▶

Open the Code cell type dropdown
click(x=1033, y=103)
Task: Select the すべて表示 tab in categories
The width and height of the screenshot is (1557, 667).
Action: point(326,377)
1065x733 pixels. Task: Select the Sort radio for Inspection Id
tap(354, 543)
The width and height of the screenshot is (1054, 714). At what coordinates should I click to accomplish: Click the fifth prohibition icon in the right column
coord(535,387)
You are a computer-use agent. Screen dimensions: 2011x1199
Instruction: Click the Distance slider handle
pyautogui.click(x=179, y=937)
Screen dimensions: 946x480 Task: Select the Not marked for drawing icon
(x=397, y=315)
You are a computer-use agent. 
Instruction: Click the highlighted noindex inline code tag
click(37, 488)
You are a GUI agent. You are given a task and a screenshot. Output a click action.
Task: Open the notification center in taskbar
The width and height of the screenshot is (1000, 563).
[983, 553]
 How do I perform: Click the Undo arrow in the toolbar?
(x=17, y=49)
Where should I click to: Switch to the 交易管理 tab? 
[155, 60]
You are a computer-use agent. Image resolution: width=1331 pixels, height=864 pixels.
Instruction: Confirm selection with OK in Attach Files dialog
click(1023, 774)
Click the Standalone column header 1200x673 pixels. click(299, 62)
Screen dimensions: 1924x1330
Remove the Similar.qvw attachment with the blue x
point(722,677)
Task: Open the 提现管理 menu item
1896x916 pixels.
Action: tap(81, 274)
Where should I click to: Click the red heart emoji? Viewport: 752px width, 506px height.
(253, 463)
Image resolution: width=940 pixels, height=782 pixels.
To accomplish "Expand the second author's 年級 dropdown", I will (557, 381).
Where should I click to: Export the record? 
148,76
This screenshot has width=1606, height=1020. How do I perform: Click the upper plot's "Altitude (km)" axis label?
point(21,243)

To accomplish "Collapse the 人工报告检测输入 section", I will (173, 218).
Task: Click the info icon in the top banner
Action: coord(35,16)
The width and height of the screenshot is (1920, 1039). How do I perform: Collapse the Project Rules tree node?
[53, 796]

◀

→ Short task: Please arrange every line of the items above as a numbered list, leaving out the blank lines.

→ Complete response:
1. Open the Code cell type dropdown
2. click(x=1033, y=103)
3. Task: Select the すべて表示 tab in categories
4. The width and height of the screenshot is (1557, 667).
5. Action: point(326,377)
6. 1065x733 pixels. Task: Select the Sort radio for Inspection Id
7. tap(354, 543)
8. The width and height of the screenshot is (1054, 714). At what coordinates should I click to accomplish: Click the fifth prohibition icon in the right column
9. coord(535,387)
10. You are a computer-use agent. Screen dimensions: 2011x1199
11. Instruction: Click the Distance slider handle
12. pyautogui.click(x=179, y=937)
13. Screen dimensions: 946x480 Task: Select the Not marked for drawing icon
14. (x=397, y=315)
15. You are a computer-use agent. 
16. Instruction: Click the highlighted noindex inline code tag
17. click(37, 488)
18. You are a GUI agent. You are given a task and a screenshot. Output a click action.
19. Task: Open the notification center in taskbar
20. The width and height of the screenshot is (1000, 563).
21. [983, 553]
22.  How do I perform: Click the Undo arrow in the toolbar?
23. (x=17, y=49)
24. Where should I click to: Switch to the 交易管理 tab? 
25. [155, 60]
26. You are a computer-use agent. Image resolution: width=1331 pixels, height=864 pixels.
27. Instruction: Confirm selection with OK in Attach Files dialog
28. click(1023, 774)
29. Click the Standalone column header 1200x673 pixels. click(299, 62)
30. Screen dimensions: 1924x1330
31. Remove the Similar.qvw attachment with the blue x
32. point(722,677)
33. Task: Open the 提现管理 menu item
34. 1896x916 pixels.
35. Action: tap(81, 274)
36. Where should I click to: Click the red heart emoji? Viewport: 752px width, 506px height.
37. (253, 463)
38. Image resolution: width=940 pixels, height=782 pixels.
39. To accomplish "Expand the second author's 年級 dropdown", I will (557, 381).
40. Where should I click to: Export the record? 
41. 148,76
42. This screenshot has width=1606, height=1020. How do I perform: Click the upper plot's "Altitude (km)" axis label?
43. point(21,243)
44. To accomplish "Collapse the 人工报告检测输入 section", I will (173, 218).
45. Task: Click the info icon in the top banner
46. Action: coord(35,16)
47. The width and height of the screenshot is (1920, 1039). How do I perform: Collapse the Project Rules tree node?
48. [53, 796]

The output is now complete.